Sure, you have the important takeaway of completing the assignment in the first place, but there is no lingering sense of accomplishment. Our time at university is largely defined by constructing pieces that will be simply tossed in a few months’ time.
We get to carry on a letter grade we’re (maybe) proud of, and our grade point average responds accordingly.
For some people this is a rewarding enterprise, but for others, finding fulfillment in receiving one of five letters from the alphabet is maddening. Thus, the singular joy of having one’s work published.
My time at The Chronicle has been enjoyable for many reasons, but chief among them that my work has the ability to linger and be perceived by some greater audience.

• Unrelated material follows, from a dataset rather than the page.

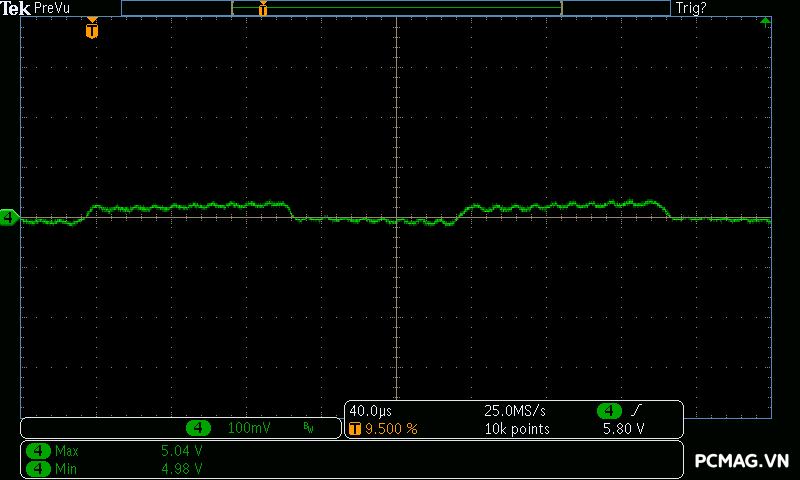Click the channel 4 vertical scale badge
The width and height of the screenshot is (800, 480).
(199, 428)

Even as semesters have come and gone, the work stays – a lasting reflection of my ideas at a given moment in time.
Perhaps such a notion is a bit too sappy for the more casual readers among you, but I think this point can’t be overstated.

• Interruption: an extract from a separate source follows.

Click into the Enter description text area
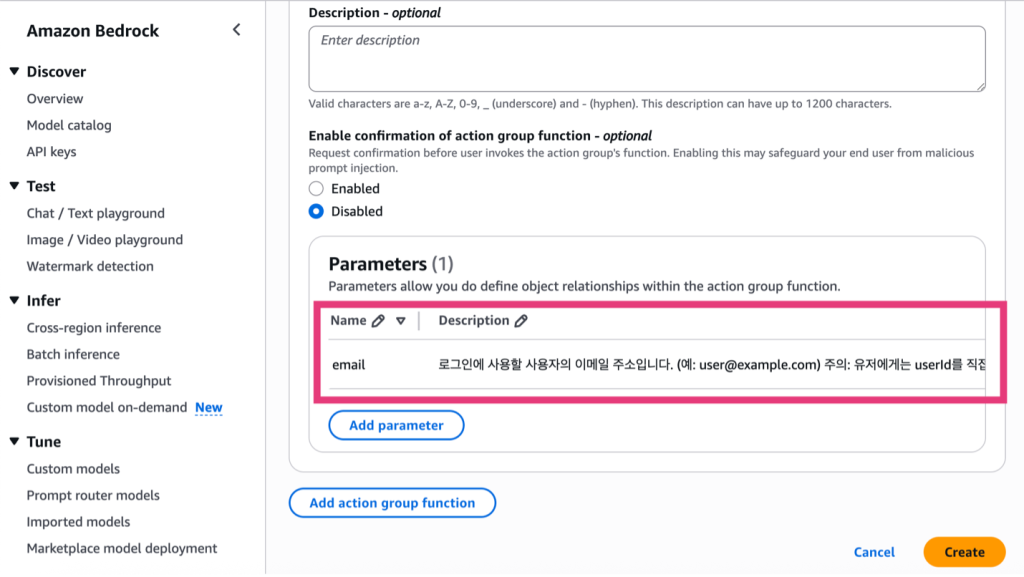Screen dimensions: 1024x577 [646, 58]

Membership to The Chronicle affords one the ability to speak their truth, whether about the news, entertainment, views on the school or opinions on the state of things in general.
The staff is much less elitist than some members of the student body might try to insinuate. Conservative and liberal opinions are both welcome, despite claims that an idea of the former occupation will result in a negative response.
The Chronicle is in fact one of the only places where you can be unapologetically yourself, even if your opinion is unpopular. You will have to answer for your opinion, of course, but we will let you get it out.
Life is funny in that very few people truly care about your ideas. You have your family, friends and significant other, of course, but others are often too preoccupied with their own lives to care about yours. Startling? Yes. Thus, places like The Chronicle continue to be of immense importance.
In a public sphere where people continue to attack the truth, an entity that helps you get yours out can be rare.
To be sure, this might read as the romanticizing of a school paper, but I challenge one to think of another time in life where a publication will take your work “just ’cause.”
While my involvement with the paper’s e-board only started last spring, I will move on with fond memories of this place.
The stacks of old prints, the often-rickety chairs and the budget meetings where we all not-so-subtly continue to work on our layouts (many apologies for not paying attention).
Keep on keeping on, Chronicle. Congratulations to anyone who stayed awake through this piece. Many thanks.